Arbeitsauftrag 1. In welchem Monat wurde laut dem Quellenauszug über die Griechenland-Kredite die Brückenfinanzierung aus dem ESM bereitgestellt?
Arbeitsauftrag 2. Prüfen Sie, ob die folgenden Aussagen mit dem Quellenauszug über die Griechenland-Kredite übereinstimmen, und belegen Sie jede Antwort mit einem wörtlichen Zitat. (a) Der ESM darf Hilfen nur auszahlen, wenn mit dem betroffenen Land ein Reformprogramm vereinbart wurde. (b) Der EU-Barkredit wurde über eine öffentliche Anleihe finanziert. (c) Über die Umgehung der ESM-Richtlinie berichtet Bloomberg.

Quellenauszug.
Finanzen

Griechenland-Kredite durch den ESM sind heimliche Staatsfinanzierung

Um die eigenen Richtlinien zu umgehen, hat die EU im Juli ein Schlupfloch gefunden, um den ESM in Stellung zu bringen. Er finanzierte einen EU-Barkredit durch eine Privatplatzierung für den griechischen Überbrückungskredit. Der Vorgang wirft ein Schlaglicht darauf, wie der ESM zum politischen Erfüllungsgehilfen wird.
20.09.2015 23:42
Lesezeit: 2 min

Wie stellt man es an, eine kurzfristige Brückenfinanzierung für ein Land wie Griechenland auf die Beine zu stellen? Im Juli wurde eine Brückenfinanzierung für Griechenland aus dem ESM (bzw. EFSF) bereitgestellt, obwohl der Fonds Hilfen nur dann auszahlen darf, wenn mit dem betroffenen Land ein Reformprogramm vereinbart wurde. Mit einem Taschenspieler-Trick wurde die ESM-Richtlinie jedoch umgangen, wie Bloomberg berichtet.

Bereitgestelltes Material.
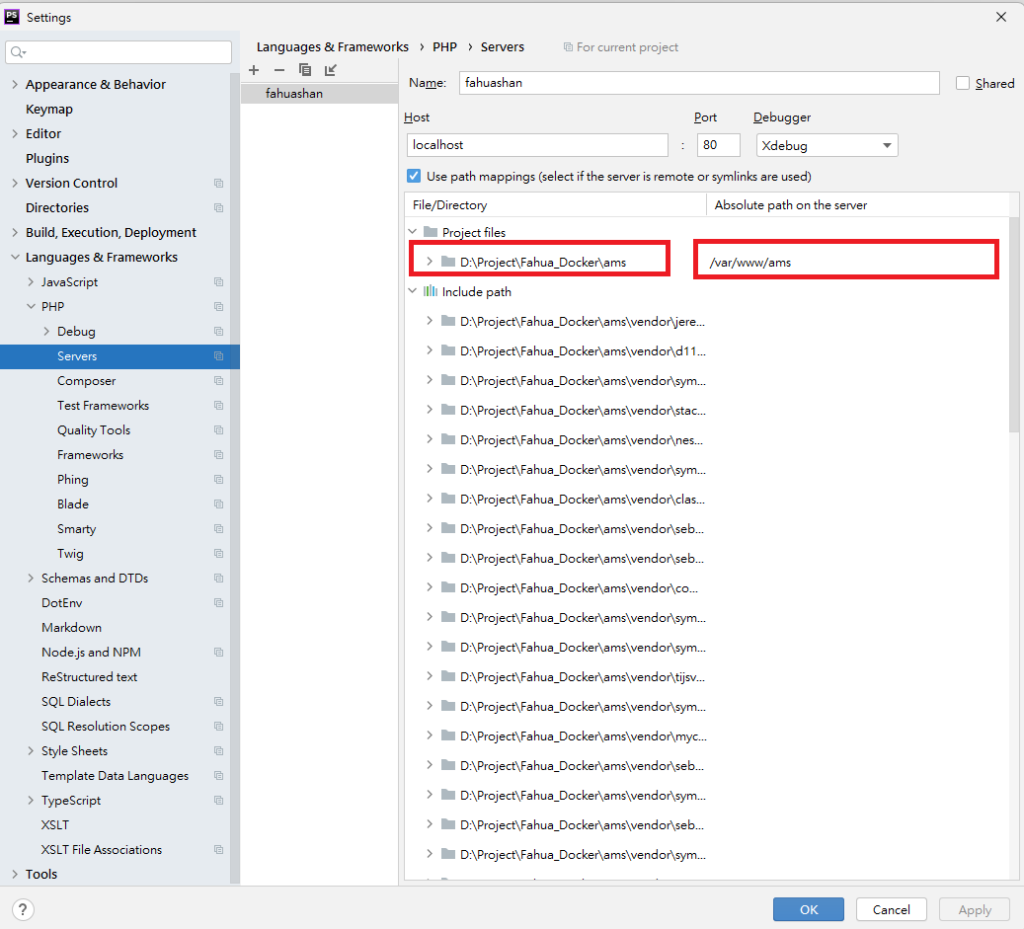Open help with the question mark icon
This screenshot has height=929, width=1024.
pos(22,909)

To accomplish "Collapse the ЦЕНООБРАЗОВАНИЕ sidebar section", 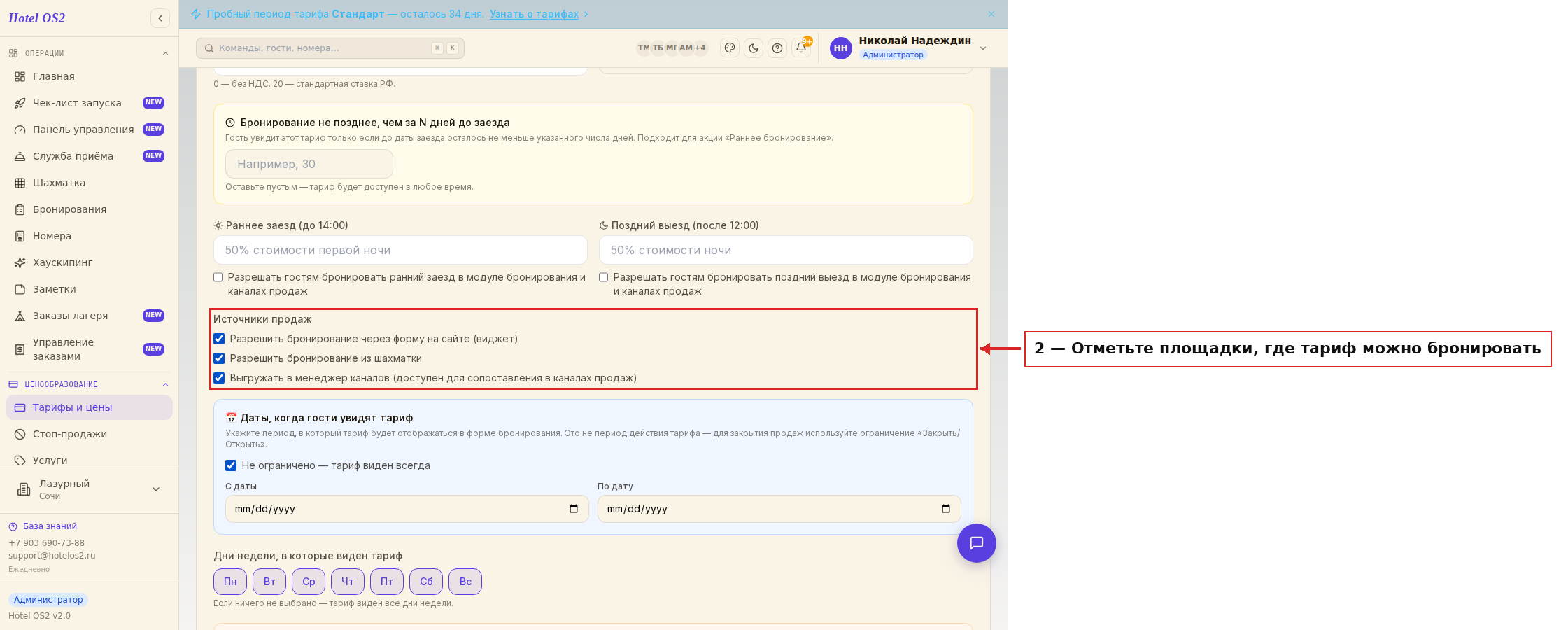I will click(166, 384).
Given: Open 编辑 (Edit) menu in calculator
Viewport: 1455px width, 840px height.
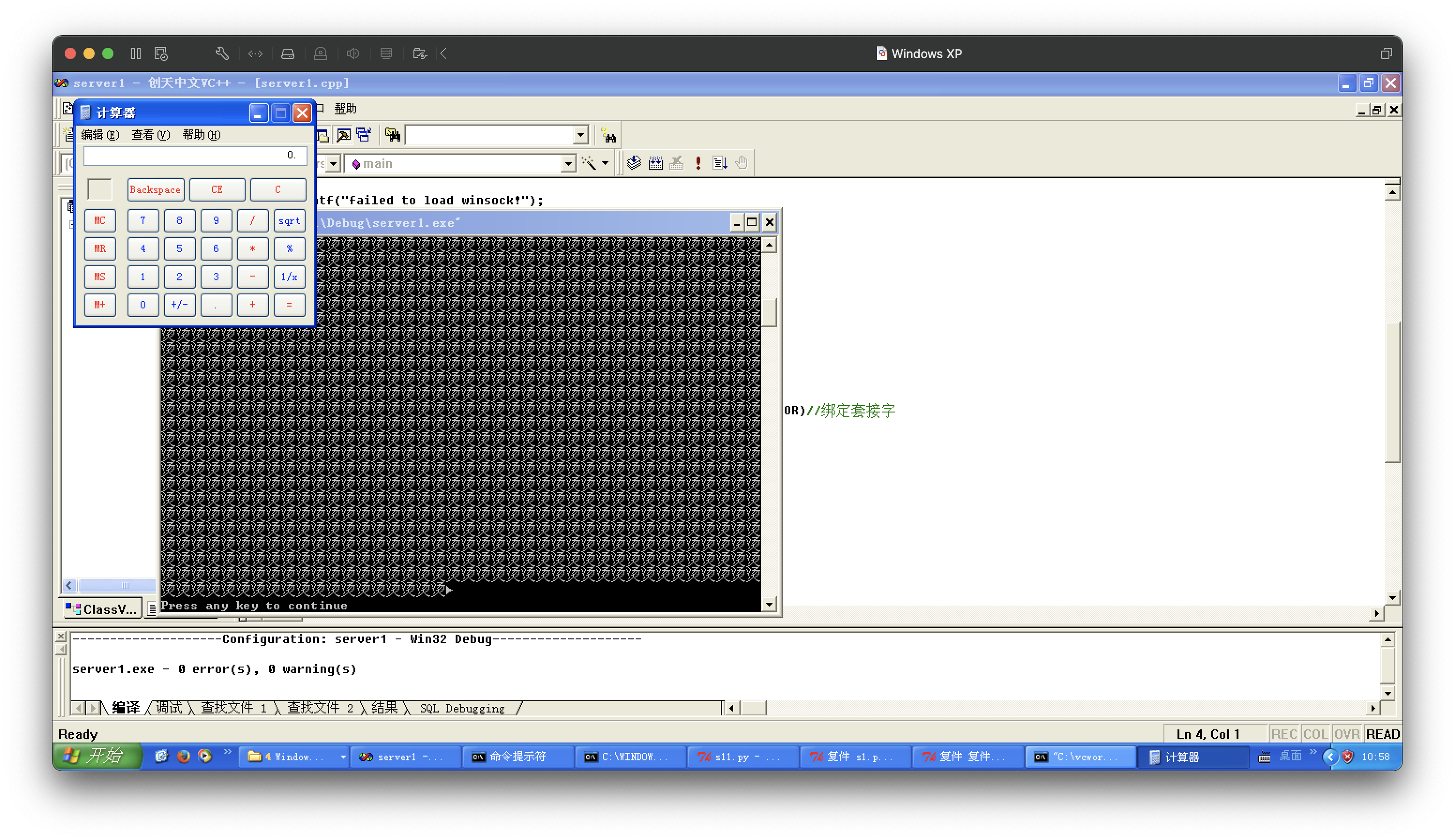Looking at the screenshot, I should point(100,135).
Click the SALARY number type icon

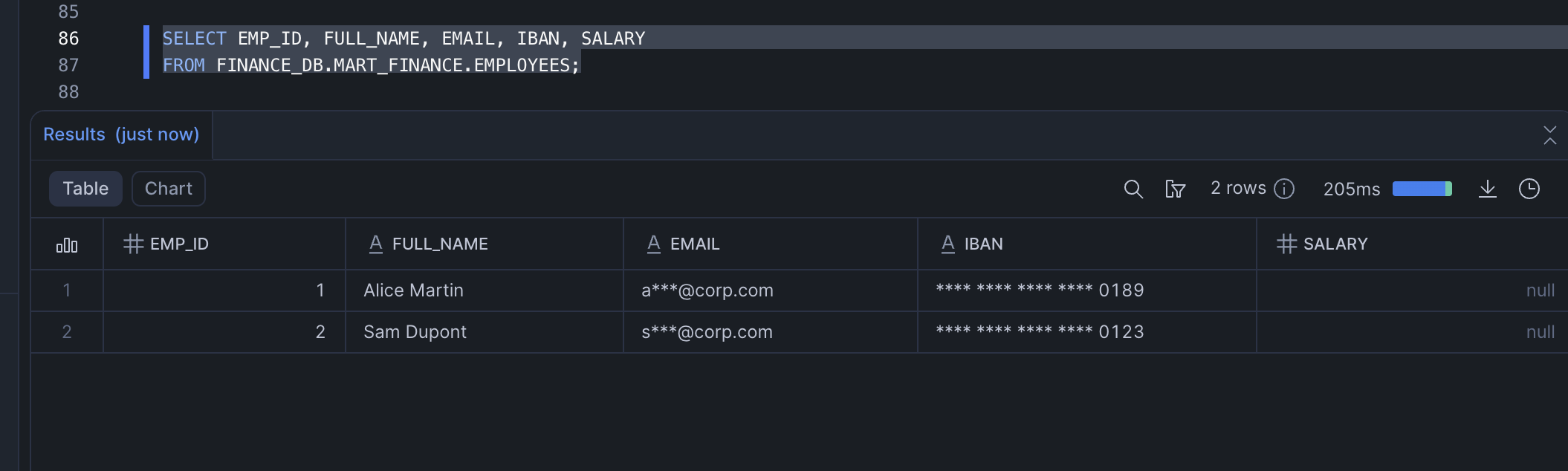click(x=1286, y=244)
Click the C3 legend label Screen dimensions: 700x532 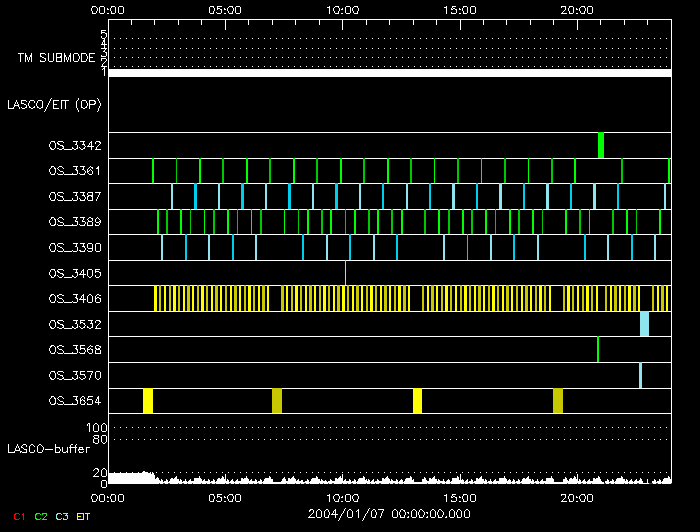click(62, 516)
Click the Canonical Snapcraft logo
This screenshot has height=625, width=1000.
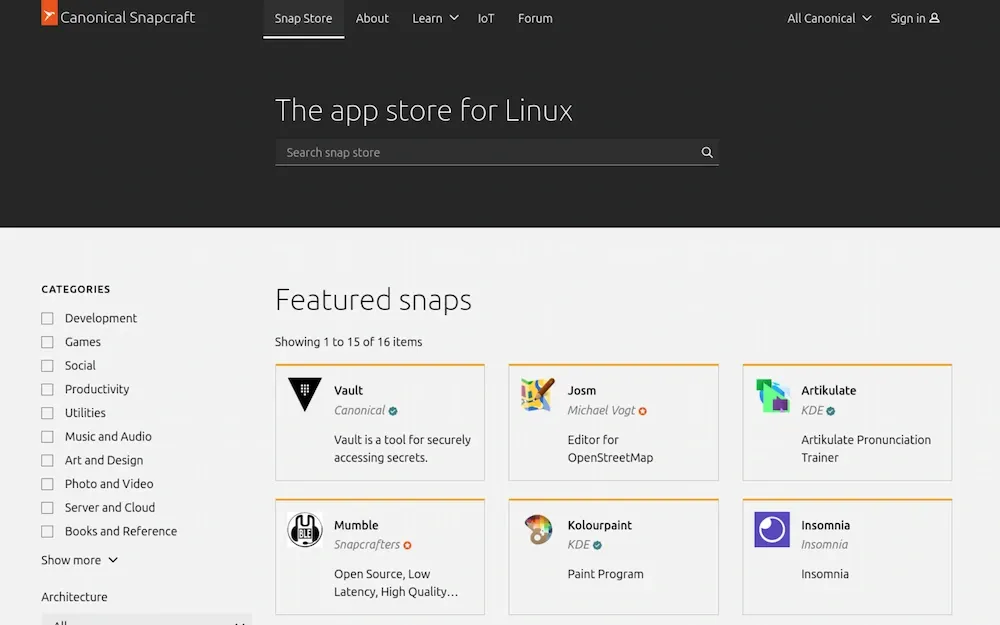[x=118, y=17]
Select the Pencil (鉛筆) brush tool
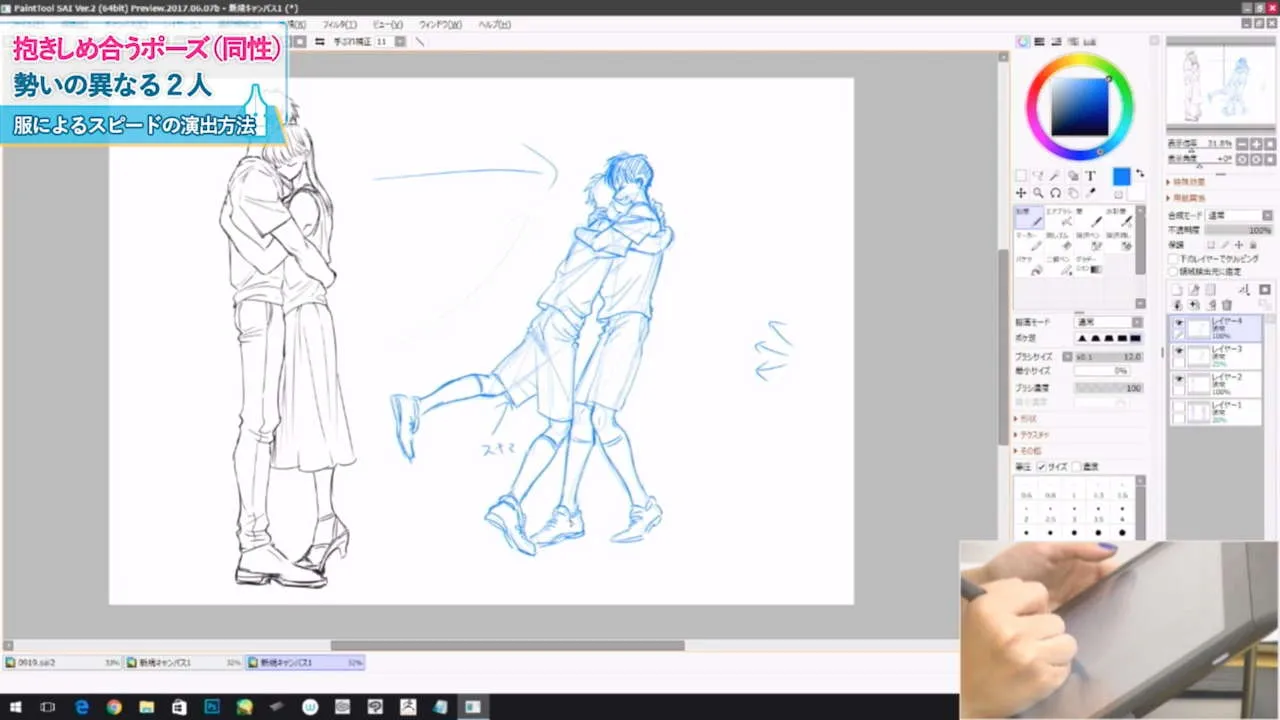1280x720 pixels. pos(1030,217)
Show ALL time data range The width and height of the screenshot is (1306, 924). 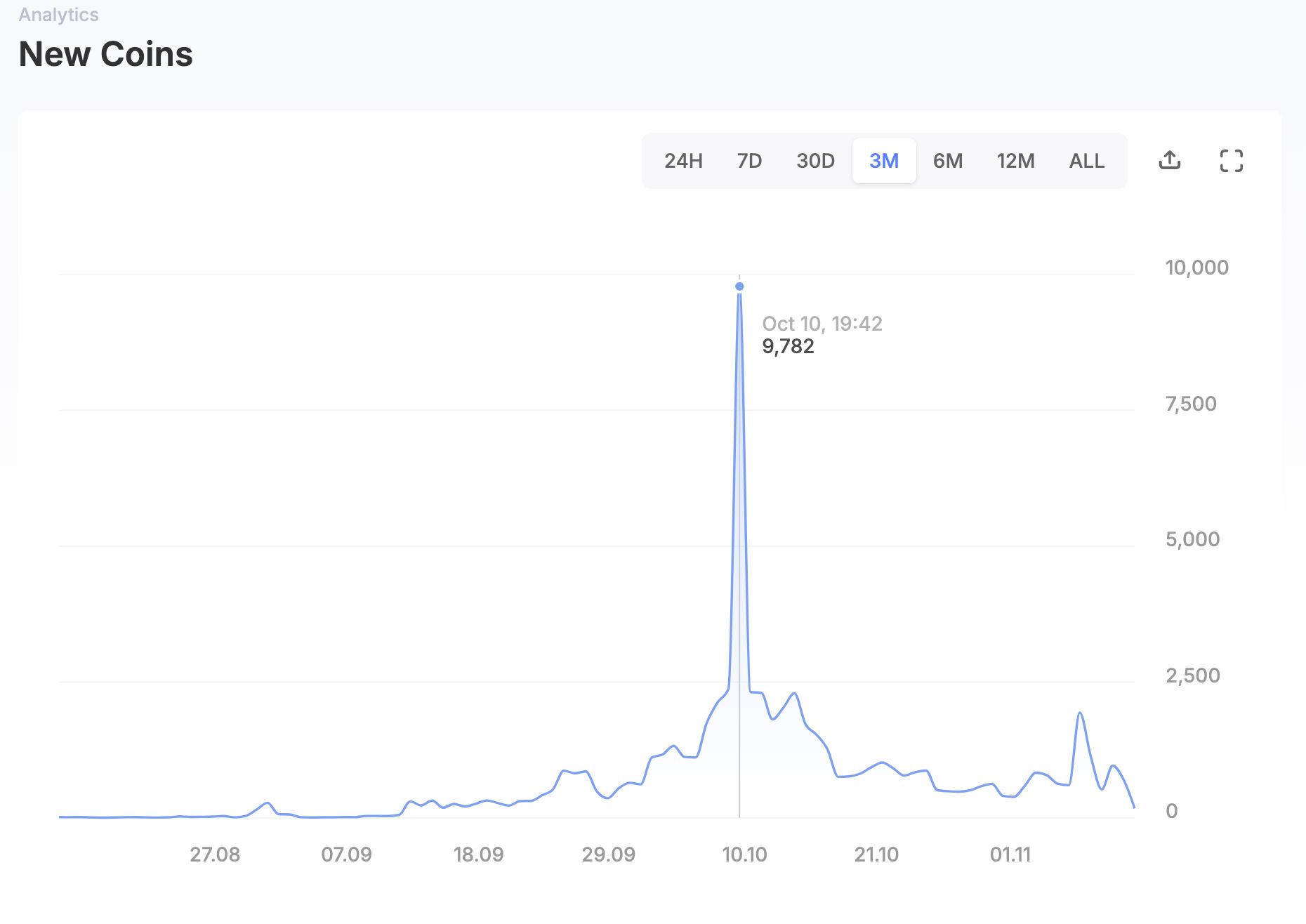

Lösung 1. Im Juli.

Lösung 2.
(a) Ja: „obwohl der Fonds Hilfen nur dann auszahlen darf, wenn mit dem betroffenen Land ein Reformprogramm vereinbart wurde“
(b) Nein: „Er finanzierte einen EU-Barkredit durch eine Privatplatzierung für den griechischen Überbrückungskredit.“
(c) Ja: „Mit einem Taschenspieler-Trick wurde die ESM-Richtlinie jedoch umgangen, wie Bloomberg berichtet.“